[en] The aim of this work is to introduce a new method for forecasting major El Niño/ La Niña events with the use of a wavelet-based mode decomposition. These major events are related to sea surface temperature anomalies in the tropical Pacific Ocean: anomalous warmings are known as El Niño events, while excessive coolings are referred as La Niña episodes. These climatological
phenomena are of primary importance since they are involved in many teleconnections ; predicting them long before they occur is therefore a crucial concern.

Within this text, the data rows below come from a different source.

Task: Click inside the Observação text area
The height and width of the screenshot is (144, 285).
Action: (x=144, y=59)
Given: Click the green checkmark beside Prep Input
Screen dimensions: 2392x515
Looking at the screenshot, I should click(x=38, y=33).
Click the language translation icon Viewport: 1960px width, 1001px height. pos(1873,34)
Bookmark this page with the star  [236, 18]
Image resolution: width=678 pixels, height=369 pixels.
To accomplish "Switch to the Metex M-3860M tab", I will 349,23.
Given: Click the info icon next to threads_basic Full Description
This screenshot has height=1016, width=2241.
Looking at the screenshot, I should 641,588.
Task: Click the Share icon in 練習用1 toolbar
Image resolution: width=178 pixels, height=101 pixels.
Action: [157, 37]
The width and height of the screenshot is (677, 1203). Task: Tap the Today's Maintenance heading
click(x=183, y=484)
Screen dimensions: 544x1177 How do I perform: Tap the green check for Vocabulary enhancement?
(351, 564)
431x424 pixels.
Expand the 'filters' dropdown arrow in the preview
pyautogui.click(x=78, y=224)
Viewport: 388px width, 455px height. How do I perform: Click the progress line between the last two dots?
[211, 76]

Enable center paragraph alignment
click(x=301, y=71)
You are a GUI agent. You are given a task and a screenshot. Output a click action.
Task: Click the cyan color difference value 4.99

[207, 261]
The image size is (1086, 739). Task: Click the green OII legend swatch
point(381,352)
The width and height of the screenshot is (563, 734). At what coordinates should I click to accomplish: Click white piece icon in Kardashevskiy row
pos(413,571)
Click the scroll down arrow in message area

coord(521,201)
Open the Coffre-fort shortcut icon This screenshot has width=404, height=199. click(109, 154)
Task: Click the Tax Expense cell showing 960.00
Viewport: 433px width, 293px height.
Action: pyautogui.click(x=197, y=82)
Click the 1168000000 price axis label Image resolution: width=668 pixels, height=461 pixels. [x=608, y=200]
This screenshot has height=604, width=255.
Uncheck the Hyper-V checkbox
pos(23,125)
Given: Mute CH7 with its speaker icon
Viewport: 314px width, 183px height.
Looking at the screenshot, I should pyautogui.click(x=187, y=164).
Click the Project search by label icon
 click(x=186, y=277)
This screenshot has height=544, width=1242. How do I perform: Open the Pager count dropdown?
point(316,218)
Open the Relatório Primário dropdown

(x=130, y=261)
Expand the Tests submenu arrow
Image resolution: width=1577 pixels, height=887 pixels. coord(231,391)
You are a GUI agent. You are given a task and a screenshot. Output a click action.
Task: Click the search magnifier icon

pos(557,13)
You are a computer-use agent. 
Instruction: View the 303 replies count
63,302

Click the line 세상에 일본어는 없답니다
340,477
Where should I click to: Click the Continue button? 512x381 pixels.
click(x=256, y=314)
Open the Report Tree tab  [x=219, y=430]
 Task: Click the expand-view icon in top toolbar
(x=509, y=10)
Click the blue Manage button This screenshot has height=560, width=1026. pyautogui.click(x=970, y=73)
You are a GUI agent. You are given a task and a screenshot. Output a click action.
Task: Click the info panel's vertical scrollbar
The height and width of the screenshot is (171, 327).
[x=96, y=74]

First, we perform a wavelet transform (WT) of the monthly sampled El Niño Southern Oscillation 3.4 index (from 1950 to present) and compute the associated scale spectrum, which can be seen as the energy carried in the WT as a function of the scale. It can be observed that the spectrum reaches five peaks, corresponding to time scales of about 7, 20, 31, 43 and 61 months
respectively. Therefore, the Niño 3.4 signal can be decomposed into five dominant oscillating components with time-varying amplitudes, these latter being given by the modulus of the WT at the associated pseudo-periods. The reconstruction of the index based on these five components is accurate since more than 93% of the El Niño/ La Niña events of the last 60 years are recovered and no major event is erroneously predicted. Then, the components are smoothly extrapolated using polynomials and added together, giving so several years forecasts of the Niño 3.4 index. In order to increase the reliability of the forecasts, we perform several months
hindcasts (i.e. retroactive probing forecasts) which can be validated with the existing data. It turns out that most of the major events can be accurately predicted up to three years in advance, which makes our methodology competitive for such forecasts.
Finally, we discuss the El Niño conditions currently undergone and give indications about the next La Niña event.